**Action item**
What do the lines say from the one containing "Image resolution: width=424" to the end of the records? Restate them word for word, and only those.
--- START ---
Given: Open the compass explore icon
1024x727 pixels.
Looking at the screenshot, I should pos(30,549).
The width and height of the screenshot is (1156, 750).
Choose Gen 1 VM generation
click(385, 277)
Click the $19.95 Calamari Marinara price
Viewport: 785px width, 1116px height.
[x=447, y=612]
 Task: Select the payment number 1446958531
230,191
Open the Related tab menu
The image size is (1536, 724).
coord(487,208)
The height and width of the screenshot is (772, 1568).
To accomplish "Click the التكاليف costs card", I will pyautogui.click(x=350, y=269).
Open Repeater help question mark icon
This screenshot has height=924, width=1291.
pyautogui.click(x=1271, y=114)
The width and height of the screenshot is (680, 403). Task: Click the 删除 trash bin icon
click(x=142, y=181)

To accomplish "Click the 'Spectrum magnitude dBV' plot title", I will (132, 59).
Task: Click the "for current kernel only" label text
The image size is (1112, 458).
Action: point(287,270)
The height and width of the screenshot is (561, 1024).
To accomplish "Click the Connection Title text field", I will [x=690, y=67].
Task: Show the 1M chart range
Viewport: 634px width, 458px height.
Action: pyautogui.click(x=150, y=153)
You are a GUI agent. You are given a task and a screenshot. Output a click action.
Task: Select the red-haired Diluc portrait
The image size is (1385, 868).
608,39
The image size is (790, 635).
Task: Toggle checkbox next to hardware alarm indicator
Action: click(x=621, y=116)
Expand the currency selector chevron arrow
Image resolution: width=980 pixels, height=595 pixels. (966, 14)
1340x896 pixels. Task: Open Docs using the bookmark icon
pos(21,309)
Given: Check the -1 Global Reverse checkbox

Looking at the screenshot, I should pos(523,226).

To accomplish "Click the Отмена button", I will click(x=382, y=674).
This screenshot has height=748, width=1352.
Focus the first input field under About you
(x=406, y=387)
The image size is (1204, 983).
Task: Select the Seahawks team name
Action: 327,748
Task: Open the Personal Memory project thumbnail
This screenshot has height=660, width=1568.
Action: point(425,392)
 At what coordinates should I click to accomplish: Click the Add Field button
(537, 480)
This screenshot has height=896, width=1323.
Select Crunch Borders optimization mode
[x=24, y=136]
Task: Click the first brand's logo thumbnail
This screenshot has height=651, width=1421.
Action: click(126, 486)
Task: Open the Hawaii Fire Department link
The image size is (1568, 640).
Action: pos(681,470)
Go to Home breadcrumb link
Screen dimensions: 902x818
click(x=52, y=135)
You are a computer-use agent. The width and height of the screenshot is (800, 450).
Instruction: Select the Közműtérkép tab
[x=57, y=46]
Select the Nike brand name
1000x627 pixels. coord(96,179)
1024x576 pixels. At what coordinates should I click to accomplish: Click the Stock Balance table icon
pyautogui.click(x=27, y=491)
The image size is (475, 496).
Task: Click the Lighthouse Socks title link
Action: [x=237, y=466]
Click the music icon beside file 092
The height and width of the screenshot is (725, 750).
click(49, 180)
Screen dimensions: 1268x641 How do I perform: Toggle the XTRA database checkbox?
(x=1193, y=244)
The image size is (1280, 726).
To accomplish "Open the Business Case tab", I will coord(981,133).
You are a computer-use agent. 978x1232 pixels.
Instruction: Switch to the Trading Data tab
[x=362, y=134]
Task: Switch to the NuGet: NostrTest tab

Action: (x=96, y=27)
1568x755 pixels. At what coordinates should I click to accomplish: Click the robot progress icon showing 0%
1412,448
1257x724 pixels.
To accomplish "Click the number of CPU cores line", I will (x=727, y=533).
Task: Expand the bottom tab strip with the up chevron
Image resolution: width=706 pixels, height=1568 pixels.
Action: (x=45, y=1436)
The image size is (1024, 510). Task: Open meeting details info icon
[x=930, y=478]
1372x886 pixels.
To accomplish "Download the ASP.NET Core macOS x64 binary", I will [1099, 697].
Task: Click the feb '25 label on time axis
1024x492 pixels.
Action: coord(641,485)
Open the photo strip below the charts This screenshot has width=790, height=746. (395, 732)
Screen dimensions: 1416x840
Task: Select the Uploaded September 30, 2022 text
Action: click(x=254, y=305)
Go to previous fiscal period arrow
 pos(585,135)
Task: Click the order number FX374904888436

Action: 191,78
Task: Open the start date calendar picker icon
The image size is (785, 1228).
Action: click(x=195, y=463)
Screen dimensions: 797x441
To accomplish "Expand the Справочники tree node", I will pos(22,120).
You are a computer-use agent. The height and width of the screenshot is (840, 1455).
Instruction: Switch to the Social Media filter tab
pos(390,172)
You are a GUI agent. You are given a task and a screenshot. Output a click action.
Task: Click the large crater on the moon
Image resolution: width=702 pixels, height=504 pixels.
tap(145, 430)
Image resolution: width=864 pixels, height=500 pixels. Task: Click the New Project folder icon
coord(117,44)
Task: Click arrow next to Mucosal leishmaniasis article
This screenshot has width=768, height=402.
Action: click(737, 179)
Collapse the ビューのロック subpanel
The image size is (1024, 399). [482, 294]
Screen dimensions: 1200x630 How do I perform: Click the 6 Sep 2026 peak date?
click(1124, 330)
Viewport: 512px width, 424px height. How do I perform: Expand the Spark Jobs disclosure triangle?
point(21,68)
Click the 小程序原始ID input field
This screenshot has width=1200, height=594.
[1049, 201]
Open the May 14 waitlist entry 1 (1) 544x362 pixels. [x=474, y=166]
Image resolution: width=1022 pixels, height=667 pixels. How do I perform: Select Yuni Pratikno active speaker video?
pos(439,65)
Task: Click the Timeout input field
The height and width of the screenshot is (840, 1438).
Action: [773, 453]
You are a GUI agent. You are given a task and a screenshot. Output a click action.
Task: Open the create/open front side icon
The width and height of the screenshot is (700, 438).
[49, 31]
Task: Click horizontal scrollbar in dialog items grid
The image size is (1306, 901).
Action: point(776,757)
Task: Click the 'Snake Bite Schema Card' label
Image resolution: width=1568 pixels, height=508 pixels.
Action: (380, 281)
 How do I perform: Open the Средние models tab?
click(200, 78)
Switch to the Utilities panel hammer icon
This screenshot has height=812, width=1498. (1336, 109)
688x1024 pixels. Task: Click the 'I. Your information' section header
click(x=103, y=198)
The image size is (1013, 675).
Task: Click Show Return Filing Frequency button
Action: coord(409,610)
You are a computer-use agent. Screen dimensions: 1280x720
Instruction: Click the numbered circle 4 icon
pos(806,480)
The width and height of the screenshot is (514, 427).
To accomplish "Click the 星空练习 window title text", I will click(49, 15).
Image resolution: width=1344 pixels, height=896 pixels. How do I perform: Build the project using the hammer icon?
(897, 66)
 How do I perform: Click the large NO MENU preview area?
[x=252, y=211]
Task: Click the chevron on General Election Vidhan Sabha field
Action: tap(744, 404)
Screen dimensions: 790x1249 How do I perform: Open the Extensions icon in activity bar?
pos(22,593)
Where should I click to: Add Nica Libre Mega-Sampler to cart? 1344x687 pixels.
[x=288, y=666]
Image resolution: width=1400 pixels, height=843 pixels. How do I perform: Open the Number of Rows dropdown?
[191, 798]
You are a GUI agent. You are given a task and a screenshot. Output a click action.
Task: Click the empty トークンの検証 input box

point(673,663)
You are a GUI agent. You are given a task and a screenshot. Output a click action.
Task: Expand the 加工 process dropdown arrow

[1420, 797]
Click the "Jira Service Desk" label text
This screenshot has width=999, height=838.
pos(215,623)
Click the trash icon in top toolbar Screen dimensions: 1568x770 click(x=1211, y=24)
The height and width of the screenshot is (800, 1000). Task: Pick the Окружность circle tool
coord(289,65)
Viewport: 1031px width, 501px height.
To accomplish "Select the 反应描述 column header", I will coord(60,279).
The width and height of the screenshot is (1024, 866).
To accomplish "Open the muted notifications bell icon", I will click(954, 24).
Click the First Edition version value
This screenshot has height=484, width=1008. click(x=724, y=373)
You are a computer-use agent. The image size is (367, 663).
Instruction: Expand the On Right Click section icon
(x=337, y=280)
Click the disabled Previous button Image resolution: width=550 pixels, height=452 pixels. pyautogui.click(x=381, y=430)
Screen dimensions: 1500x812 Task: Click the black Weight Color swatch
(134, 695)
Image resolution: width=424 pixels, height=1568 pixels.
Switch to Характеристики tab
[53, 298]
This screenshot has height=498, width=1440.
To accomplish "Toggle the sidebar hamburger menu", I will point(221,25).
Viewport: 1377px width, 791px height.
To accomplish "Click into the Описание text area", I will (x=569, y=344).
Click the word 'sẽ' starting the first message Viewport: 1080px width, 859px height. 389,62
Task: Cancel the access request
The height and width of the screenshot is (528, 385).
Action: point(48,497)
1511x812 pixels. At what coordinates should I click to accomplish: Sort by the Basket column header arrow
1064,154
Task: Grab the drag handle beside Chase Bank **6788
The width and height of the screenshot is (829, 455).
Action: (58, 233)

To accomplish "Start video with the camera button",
--- END ---
**Solved exercise**
Image resolution: width=424 pixels, height=1568 pixels.
Switch to Характеристики tab
[53, 298]
This screenshot has height=498, width=1440.
To accomplish "Toggle the sidebar hamburger menu", I will point(221,25).
Viewport: 1377px width, 791px height.
To accomplish "Click into the Описание text area", I will (x=569, y=344).
Click the word 'sẽ' starting the first message Viewport: 1080px width, 859px height. 389,62
Task: Cancel the access request
The height and width of the screenshot is (528, 385).
Action: point(48,497)
1511x812 pixels. At what coordinates should I click to accomplish: Sort by the Basket column header arrow
1064,154
Task: Grab the drag handle beside Chase Bank **6788
The width and height of the screenshot is (829, 455).
Action: (58, 233)

To accomplish "Start video with the camera button",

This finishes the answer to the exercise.